The weighted average common shares outstanding for the diluted loss per share calculation for the three and six months ended June 30, 2024 excludes the dilutive effect of approximately 2,543 and 1,490 shares, respectively, and 15,461 and 11,211 shares for the three and six months ended June 30, 2023, respectively, primarily related to restricted stock units (“RSUs”), as their inclusion would have been anti-dilutive due to the Company’s net loss.
Additionally, the weighted average common shares outstanding for the diluted loss per share calculation excludes consideration of 5,671,092 and 4,574,726 equivalent shares for the three and six months ended June 30, 2024, respectively, and 3,905,182 and 3,423,368 equivalent shares for the three and six months ended June 30, 2023, respectively, as their effect would have been anti-dilutive.
(12) Stock-Based Compensation
The Human Resources and Compensation Committee of our Board of Directors granted 3,114,328 RSUs and 1,353,661 performance-based restricted stock units (“PSUs”) to our employees during the first six months of 2024 under our Omnibus Equity Incentive Plan. Our electing non-employee directors received 151,884 deferred share units (“DSUs”), 112,994 RSUs and 282,486 deferred RSUs (“DRSUs”) during the six months ended June 30, 2024 under our Omnibus Equity Incentive Plan.
We measure the fair value of grants of RSUs, DRSUs and DSUs based on the closing market price of a share of our common stock on the date of the grant. The weighted average fair value per share was $1.87 for RSUs granted to employees, $1.72 for RSUs and DRSUs granted to non-employee directors and $1.15 for DSUs granted to non-employee directors during the six months ended June 30, 2024.
We measure the fair value of grants of PSUs using a Monte Carlo valuation. The weighted average fair value of the PSUs granted in the first six months of 2024 was $1.15 per share and will be expensed over a vesting period of three years. The final payout to holders of PSUs will be based upon the Company’s total shareholder return relative to a peer group’s performance measured at the end of each performance period. The final payout for PSUs granted in 2024 is subject to a 3.5x value cap.
In the three months ended June 30, 2024 and 2023, we recognized $1.6 million and $1.4 million, respectively, of stock-based compensation expense. The majority of the expense, $1.4 million and $1.3 million, respectively, was recorded in selling and administrative expense in the Condensed Consolidated Statements of Operations, with the remaining expense recorded in cost of goods sold.
In the six months ended June 30, 2024 and 2023, we recognized $2.6 million and $2.2 million, respectively, of stock-based compensation expense.

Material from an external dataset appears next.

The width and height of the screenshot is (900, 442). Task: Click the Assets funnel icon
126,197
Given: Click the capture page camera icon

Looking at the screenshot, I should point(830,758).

The majority of the expense, $2.2 million and $2.0 million, respectively, was recorded in selling and administrative expense in the Condensed Consolidated Statements of Operations, with the remaining expense recorded in cost of goods sold.
As of June 30, 2024, the unrecognized compensation cost related to the unvested portion of all stock-based awards was approximately $13.1 million and is expected to be recognized over the remaining vesting period of the respective grants.
(13) Supplementary Balance Sheet Detail
Supplier Finance Program (“SFP”) Obligations
GrafTech Mexico S.A. De C.V. (“GrafTech Mexico”) participates in an electronic vendor voucher payment program supported by the Mexican Government through one of its national banks, whereby suppliers can factor their invoices through a financial intermediary. This program gives GrafTech Mexico’s suppliers the option to settle trade receivables by obtaining payment from the financial intermediary prior to the invoice due date for a discounted amount. GrafTech Mexico’s responsibility is limited to making payment on the terms originally negotiated with its supplier, regardless of whether the supplier elects to receive early payment. The range of payment terms GrafTech Mexico negotiates with its suppliers is consistent, irrespective of whether a supplier participates in the program.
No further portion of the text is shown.